From c6a6f6a9905ab98516d944ac85933d016e4147fb Mon Sep 17 00:00:00 2001
From: Keisuke Kuroyanagi <ksk@google.com>
Date: Wed, 1 Oct 2014 11:21:08 +0900
Subject: [PATCH] Introduce NgramProperty in Java side.

Bug: 14425059
Change-Id: I8b3458ad22730b3dccbe0caea2c5930f5276dc82
---
 .../inputmethod/latin/NgramContext.java       | 10 +++-
 .../latin/makedict/NgramProperty.java         | 26 +++++++++
 .../latin/makedict/WordProperty.java          | 57 +++++++++++++------
 .../latin/utils/CombinedFormatUtils.java      |  7 ++-
 .../latin/BinaryDictionaryTests.java          | 18 +++---
 .../BinaryDictDecoderEncoderTests.java        |  4 +-
 .../latin/makedict/Ver2DictDecoder.java       |  4 +-
 .../latin/makedict/Ver4DictDecoder.java       |  5 +-
 .../latin/makedict/Ver4DictEncoder.java       |  5 +-
 .../inputmethod/latin/dicttool/Diff.java      |  2 +-
 .../inputmethod/latin/dicttool/Info.java      |  4 +-
 .../latin/dicttool/XmlDictInputOutput.java    |  6 +-
 12 files changed, 105 insertions(+), 43 deletions(-)

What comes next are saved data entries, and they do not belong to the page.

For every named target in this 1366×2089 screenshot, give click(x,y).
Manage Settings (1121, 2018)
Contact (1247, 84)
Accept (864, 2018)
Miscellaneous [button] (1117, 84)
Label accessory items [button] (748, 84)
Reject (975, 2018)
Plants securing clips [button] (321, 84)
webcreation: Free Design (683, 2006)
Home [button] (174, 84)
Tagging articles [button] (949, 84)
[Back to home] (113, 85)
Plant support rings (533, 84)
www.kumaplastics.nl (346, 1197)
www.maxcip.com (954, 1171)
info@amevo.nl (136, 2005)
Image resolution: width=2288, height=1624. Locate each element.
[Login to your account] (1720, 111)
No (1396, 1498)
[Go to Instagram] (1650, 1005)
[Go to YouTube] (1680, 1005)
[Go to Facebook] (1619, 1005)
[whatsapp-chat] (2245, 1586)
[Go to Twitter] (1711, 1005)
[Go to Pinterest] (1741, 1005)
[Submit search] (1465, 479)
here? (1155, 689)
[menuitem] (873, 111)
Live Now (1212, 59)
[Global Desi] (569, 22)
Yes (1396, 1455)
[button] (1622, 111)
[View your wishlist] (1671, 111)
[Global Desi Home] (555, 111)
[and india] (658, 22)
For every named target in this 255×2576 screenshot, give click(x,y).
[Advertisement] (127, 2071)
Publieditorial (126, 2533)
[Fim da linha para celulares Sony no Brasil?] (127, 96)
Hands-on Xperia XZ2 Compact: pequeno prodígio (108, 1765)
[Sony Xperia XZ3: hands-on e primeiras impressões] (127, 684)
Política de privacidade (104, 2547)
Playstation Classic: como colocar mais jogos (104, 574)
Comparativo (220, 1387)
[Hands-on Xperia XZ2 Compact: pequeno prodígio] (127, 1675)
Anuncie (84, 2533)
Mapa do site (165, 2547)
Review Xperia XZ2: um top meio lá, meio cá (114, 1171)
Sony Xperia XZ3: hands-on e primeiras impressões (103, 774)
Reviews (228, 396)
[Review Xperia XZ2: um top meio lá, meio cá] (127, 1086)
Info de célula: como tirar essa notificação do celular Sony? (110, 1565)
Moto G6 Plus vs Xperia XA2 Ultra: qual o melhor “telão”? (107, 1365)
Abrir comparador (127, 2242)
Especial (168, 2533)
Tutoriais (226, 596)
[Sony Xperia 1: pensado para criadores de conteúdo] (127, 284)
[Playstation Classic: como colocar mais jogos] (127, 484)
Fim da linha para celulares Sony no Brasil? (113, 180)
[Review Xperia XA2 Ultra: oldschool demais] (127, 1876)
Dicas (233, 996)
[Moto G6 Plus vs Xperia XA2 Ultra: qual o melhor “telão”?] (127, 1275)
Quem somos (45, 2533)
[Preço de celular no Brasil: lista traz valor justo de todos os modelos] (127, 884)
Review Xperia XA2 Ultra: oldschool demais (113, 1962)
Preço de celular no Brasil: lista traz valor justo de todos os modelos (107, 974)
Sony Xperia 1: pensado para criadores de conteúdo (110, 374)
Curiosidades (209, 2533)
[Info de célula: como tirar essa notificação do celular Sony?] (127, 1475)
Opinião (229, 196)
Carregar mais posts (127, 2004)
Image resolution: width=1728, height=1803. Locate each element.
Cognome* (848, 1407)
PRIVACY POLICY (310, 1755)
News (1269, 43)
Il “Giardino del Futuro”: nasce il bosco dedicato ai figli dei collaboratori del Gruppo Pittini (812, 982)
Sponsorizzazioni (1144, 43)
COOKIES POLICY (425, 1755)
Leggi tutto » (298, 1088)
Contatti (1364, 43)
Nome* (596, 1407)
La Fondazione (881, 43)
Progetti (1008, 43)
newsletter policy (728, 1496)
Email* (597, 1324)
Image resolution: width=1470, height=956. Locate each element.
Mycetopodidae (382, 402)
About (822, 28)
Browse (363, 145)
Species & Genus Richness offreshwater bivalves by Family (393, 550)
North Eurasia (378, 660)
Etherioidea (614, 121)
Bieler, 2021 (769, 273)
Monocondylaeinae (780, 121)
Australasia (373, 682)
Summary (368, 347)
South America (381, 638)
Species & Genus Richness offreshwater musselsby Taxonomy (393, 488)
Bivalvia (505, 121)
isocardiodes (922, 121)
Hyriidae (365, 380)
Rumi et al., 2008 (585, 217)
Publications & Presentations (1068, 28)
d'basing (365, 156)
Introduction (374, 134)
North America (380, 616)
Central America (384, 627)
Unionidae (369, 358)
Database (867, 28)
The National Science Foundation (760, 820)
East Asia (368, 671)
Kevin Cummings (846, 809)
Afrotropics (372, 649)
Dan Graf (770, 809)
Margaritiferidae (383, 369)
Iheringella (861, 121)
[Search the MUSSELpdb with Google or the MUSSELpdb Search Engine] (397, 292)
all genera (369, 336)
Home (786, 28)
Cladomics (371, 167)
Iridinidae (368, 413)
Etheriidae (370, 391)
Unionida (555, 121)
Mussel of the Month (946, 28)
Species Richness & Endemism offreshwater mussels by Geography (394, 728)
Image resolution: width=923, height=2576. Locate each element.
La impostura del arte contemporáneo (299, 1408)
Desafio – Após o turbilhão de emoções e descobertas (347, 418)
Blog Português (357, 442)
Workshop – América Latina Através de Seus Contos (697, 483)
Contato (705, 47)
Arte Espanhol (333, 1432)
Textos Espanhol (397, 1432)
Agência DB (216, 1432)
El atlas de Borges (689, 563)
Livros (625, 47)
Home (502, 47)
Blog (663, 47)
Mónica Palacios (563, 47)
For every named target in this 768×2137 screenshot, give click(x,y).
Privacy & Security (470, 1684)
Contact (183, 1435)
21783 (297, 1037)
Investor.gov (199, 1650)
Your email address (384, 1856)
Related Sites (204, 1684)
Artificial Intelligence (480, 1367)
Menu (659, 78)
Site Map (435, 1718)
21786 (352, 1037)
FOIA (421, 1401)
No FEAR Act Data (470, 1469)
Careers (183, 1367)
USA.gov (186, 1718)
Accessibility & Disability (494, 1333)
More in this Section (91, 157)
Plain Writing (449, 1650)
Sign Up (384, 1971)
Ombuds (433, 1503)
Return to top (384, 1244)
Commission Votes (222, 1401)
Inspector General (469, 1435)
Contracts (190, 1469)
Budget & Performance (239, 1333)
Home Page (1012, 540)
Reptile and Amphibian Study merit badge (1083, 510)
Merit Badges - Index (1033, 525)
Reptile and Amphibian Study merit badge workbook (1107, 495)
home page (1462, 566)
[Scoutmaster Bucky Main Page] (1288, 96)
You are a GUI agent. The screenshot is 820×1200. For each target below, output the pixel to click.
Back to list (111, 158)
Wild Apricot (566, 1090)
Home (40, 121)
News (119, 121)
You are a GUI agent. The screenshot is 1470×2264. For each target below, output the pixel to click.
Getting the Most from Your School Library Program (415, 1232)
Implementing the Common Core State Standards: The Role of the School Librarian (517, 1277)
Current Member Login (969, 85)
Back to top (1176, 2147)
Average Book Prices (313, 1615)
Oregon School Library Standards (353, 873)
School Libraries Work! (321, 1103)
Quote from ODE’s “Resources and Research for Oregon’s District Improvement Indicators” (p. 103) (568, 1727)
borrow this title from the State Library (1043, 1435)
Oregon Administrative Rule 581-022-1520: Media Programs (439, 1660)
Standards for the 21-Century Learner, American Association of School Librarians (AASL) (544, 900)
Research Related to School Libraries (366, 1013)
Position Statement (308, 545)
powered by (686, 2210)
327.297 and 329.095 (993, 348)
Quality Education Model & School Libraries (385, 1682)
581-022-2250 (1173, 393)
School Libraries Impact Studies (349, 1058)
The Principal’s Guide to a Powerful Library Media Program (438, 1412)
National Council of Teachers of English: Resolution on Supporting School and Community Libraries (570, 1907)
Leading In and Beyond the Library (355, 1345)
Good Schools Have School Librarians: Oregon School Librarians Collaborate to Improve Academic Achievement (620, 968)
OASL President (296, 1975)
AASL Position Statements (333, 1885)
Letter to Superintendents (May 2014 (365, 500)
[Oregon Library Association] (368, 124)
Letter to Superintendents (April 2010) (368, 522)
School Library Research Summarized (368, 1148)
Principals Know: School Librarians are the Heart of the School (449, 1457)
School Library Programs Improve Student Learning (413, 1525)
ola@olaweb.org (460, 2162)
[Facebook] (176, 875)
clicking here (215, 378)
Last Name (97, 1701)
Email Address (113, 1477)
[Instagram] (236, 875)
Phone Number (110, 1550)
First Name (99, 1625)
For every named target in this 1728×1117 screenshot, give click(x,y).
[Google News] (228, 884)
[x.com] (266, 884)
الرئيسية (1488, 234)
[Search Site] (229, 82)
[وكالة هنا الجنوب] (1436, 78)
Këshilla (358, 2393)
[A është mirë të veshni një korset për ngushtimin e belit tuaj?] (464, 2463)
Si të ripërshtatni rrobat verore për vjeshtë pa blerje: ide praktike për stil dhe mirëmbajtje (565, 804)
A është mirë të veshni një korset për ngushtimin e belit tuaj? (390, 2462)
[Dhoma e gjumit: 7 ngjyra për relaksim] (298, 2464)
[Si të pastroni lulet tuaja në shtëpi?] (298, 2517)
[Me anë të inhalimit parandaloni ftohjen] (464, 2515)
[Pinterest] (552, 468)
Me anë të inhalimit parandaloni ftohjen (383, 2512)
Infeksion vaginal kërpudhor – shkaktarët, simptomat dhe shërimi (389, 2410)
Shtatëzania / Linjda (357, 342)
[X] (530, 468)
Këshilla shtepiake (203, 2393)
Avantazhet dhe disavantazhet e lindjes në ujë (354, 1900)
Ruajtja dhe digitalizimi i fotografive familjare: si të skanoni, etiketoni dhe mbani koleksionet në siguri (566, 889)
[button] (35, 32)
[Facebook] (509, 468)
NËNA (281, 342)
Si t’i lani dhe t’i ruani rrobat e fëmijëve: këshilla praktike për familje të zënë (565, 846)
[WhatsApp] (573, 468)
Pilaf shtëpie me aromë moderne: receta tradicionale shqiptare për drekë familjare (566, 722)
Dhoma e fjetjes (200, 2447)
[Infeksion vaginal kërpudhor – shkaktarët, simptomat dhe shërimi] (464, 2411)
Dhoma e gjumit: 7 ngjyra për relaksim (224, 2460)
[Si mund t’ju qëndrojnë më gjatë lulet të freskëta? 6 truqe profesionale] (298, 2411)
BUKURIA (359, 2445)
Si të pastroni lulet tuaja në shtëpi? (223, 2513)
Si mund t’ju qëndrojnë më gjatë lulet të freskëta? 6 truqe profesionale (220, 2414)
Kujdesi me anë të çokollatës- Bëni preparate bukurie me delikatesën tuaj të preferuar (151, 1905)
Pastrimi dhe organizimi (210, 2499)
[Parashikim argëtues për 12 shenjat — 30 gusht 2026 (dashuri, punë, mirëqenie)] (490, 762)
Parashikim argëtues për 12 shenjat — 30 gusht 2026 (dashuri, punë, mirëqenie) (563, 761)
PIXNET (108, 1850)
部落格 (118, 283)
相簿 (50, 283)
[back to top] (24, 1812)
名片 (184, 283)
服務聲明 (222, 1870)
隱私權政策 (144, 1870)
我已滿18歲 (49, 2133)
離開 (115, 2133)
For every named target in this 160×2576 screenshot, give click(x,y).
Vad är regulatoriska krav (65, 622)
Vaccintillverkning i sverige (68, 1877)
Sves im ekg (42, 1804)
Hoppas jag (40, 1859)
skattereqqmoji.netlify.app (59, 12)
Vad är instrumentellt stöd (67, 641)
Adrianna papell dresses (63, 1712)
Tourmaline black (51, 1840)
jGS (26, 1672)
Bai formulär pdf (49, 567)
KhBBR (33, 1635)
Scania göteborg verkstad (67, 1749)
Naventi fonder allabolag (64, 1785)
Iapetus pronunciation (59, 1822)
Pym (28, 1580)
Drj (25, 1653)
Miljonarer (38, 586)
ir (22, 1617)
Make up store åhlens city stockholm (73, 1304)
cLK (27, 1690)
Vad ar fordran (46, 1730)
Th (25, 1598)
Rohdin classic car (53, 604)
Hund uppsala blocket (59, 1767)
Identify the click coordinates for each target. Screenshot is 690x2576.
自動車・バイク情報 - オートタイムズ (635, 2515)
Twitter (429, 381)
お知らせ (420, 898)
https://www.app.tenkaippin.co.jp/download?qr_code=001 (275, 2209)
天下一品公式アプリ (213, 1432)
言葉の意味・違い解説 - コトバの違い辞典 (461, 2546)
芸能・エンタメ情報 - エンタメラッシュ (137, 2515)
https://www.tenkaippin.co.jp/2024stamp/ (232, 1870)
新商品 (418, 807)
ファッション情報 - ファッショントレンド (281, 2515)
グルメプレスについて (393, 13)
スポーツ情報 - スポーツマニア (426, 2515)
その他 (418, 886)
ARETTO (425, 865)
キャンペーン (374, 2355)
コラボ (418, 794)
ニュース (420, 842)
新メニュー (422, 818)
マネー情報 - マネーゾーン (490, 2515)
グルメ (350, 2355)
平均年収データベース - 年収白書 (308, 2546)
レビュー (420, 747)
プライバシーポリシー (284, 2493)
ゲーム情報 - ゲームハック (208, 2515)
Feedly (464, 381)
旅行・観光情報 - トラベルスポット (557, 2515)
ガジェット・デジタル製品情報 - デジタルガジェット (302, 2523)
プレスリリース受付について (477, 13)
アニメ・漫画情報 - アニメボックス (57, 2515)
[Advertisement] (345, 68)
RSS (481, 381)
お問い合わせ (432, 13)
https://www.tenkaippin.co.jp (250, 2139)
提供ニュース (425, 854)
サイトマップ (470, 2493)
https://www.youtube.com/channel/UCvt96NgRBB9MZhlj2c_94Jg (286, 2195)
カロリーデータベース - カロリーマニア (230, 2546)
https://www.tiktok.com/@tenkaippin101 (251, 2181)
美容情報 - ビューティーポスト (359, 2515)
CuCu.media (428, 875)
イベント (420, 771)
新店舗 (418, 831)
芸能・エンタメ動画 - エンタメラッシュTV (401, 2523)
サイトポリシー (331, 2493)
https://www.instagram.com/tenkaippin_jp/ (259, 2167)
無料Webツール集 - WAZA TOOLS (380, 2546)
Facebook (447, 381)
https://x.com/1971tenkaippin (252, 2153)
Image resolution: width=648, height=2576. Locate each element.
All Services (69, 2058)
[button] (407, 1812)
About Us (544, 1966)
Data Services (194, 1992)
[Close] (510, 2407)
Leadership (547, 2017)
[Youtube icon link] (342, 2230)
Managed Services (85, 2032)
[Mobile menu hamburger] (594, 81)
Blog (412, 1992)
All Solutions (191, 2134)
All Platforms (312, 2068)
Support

 create mode 100644 java/src/com/android/inputmethod/latin/makedict/NgramProperty.java

diff --git a/java/src/com/android/inputmethod/latin/NgramContext.java b/java/src/com/android/inputmethod/latin/NgramContext.java
index c35c6e2c83..6d438584fd 100644
--- a/java/src/com/android/inputmethod/latin/NgramContext.java
+++ b/java/src/com/android/inputmethod/latin/NgramContext.java
@@ -169,8 +169,14 @@ public class NgramContext {
 
     @Override
     public int hashCode() {
-        // Just for having equals().
-        return mPrevWordsInfo[0].hashCode();
+        int hashValue = 0;
+        for (final WordInfo wordInfo : mPrevWordsInfo) {
+            if (wordInfo == null || !WordInfo.EMPTY_WORD_INFO.equals(wordInfo)) {
+                break;
+            }
+            hashValue ^= wordInfo.hashCode();
+        }
+        return hashValue;
     }
 
     @Override
diff --git a/java/src/com/android/inputmethod/latin/makedict/NgramProperty.java b/java/src/com/android/inputmethod/latin/makedict/NgramProperty.java
new file mode 100644
index 0000000000..99e0e273f9
--- /dev/null
+++ b/java/src/com/android/inputmethod/latin/makedict/NgramProperty.java
@@ -0,0 +1,26 @@
+package com.android.inputmethod.latin.makedict;
+
+import com.android.inputmethod.latin.NgramContext;
+
+public class NgramProperty {
+    public final WeightedString mTargetWord;
+    public final NgramContext mNgramContext;
+
+    public NgramProperty(final WeightedString targetWord, final NgramContext ngramContext) {
+        mTargetWord = targetWord;
+        mNgramContext = ngramContext;
+    }
+
+    @Override
+    public int hashCode() {
+        return mTargetWord.hashCode() ^ mNgramContext.hashCode();
+    }
+
+    @Override
+    public boolean equals(Object o) {
+        if (o == this) return true;
+        if (!(o instanceof NgramProperty)) return false;
+        final NgramProperty n = (NgramProperty)o;
+        return mTargetWord.equals(n.mTargetWord) && mNgramContext.equals(n.mNgramContext);
+    }
+}
diff --git a/java/src/com/android/inputmethod/latin/makedict/WordProperty.java b/java/src/com/android/inputmethod/latin/makedict/WordProperty.java
index cd78e22356..46705f9db1 100644
--- a/java/src/com/android/inputmethod/latin/makedict/WordProperty.java
+++ b/java/src/com/android/inputmethod/latin/makedict/WordProperty.java
@@ -18,6 +18,8 @@ package com.android.inputmethod.latin.makedict;
 
 import com.android.inputmethod.annotations.UsedForTesting;
 import com.android.inputmethod.latin.BinaryDictionary;
+import com.android.inputmethod.latin.NgramContext;
+import com.android.inputmethod.latin.NgramContext.WordInfo;
 import com.android.inputmethod.latin.utils.CombinedFormatUtils;
 import com.android.inputmethod.latin.utils.StringUtils;
 
@@ -33,16 +35,17 @@ public final class WordProperty implements Comparable<WordProperty> {
     public final String mWord;
     public final ProbabilityInfo mProbabilityInfo;
     public final ArrayList<WeightedString> mShortcutTargets;
-    public final ArrayList<WeightedString> mBigrams;
+    public final ArrayList<NgramProperty> mNgrams;
     // TODO: Support mIsBeginningOfSentence.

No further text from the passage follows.